Hawaii council OK's city-wide AED mandate

The bill will also shield people who use AEDs to help save someone in cardiac arrest from liability


By Jayna Omaye
The Honolulu Star-Advertiser

HONOLULU — Sharon Maekawa says a City Council bill approved Wednesday that would require automated external defibrillators in all city buildings and new Oahu buildings could help save lives.

Maekawa’s 28-year-old daughter died in 2009 from cardiac arrest at work. If there had been a defibrillator, also known as an AED, in the building, Maekawa said, her daughter might be alive.

“It (cardiac arrest) can happen to anyone at anytime,” said Maekawa of the AED Institute of America and the nonprofit Kids 4 CPR. “It really doesn’t hit you until you have a personal loss. Our lives changed.”

Bill 69 would mandate that AEDs be installed and maintained in every city building and new buildings constructed on or after Jan. 1, 2018, that have an occupancy of 50 or more. At least one AED must be placed on each floor that would be accessible to residents, employees and the public.

The bill, introduced by Councilman Brandon Elefante, includes a reference to Hawaii’s “good Samaritan immunity laws,” which shield people who use AEDs to help save someone in cardiac arrest from liability. The ordinance would take effect in January if it is signed into law by Mayor Kirk Caldwell. Elefante, who serves as chairman of the Council’s Public Health, Safety and Welfare Committee, said an AED costs an average of $1,500.

Elefante said he introduced the bill after discussing the idea with city Emergency Services officials.

“I feel that we can be a (healthier) city. We can save lives and definitely make a difference for someone who is experiencing cardiac arrest,” Elefante said. “You can’t really put a price tag on saving people’s lives.”
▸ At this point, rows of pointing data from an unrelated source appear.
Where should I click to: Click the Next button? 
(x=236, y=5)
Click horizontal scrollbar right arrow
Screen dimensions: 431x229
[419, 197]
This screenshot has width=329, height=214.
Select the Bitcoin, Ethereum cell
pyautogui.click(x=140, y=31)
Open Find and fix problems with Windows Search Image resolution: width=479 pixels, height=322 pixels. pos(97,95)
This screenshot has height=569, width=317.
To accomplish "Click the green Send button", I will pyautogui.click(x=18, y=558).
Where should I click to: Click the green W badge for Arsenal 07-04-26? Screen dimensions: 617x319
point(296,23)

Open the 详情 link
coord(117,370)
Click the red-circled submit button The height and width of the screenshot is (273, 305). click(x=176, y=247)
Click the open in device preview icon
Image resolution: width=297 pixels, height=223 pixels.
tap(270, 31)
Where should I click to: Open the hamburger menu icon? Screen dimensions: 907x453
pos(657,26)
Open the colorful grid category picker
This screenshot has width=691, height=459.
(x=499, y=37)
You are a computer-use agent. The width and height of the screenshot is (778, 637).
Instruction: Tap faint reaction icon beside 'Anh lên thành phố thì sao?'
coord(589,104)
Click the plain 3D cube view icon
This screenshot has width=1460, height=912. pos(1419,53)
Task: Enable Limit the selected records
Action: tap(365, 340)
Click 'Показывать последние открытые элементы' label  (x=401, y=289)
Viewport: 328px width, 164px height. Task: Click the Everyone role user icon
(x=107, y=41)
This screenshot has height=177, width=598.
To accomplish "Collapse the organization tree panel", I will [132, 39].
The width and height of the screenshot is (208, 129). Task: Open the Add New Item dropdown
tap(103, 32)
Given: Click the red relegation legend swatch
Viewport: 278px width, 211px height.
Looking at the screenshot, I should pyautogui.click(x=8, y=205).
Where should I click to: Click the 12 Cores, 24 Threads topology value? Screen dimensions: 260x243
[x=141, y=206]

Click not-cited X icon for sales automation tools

Less than 8 percent of people experiencing sudden cardiac arrest outside of a hospital survive, according to the U.S. Centers for Disease Control and Prevention. But those odds increase by two to three times when a bystander can quickly apply an AED before paramedics arrive, the center found.

Ian Santee, Emergency Services acting director, had said at a Council meeting last month that paramedics respond to an average of 1,000 cardiac arrests on Oahu each year. Honolulu Hale and some of the city’s parks and pools are among locations that have AEDs, he said. Santee had pointed out that some mainland counties have a higher cardiac arrest survival rate because of better access to AEDs and more people trained in CPR.

In a statement Wednesday, Emergency Medical Services Chief Dean Nakano said, “The installation of (AEDs) in our city buildings strengthens the partnership between the public, our paramedics, emergency medical technicians and all of the first responders, which in turn will increase the survival rate of cardiac arrest patients.”

The Building Owners and Managers Association Hawaii had expressed concerns, saying that the government “should not mandate AEDs in public and private office buildings unless such mandates include funding for training and acquisition of the devices,” according to testimony submitted earlier this month.

Steven Sullivan, the organization’s legislative committee chairman, said Wednesday that “we respect the final decision made by the City Council.”

Maekawa, of the AED Institute, said it has trained some city employees in CPR and to use defibrillators, and that the organization could help with more training in the future. She added that she hopes the bill will also help to spread awareness about sudden cardiac arrest.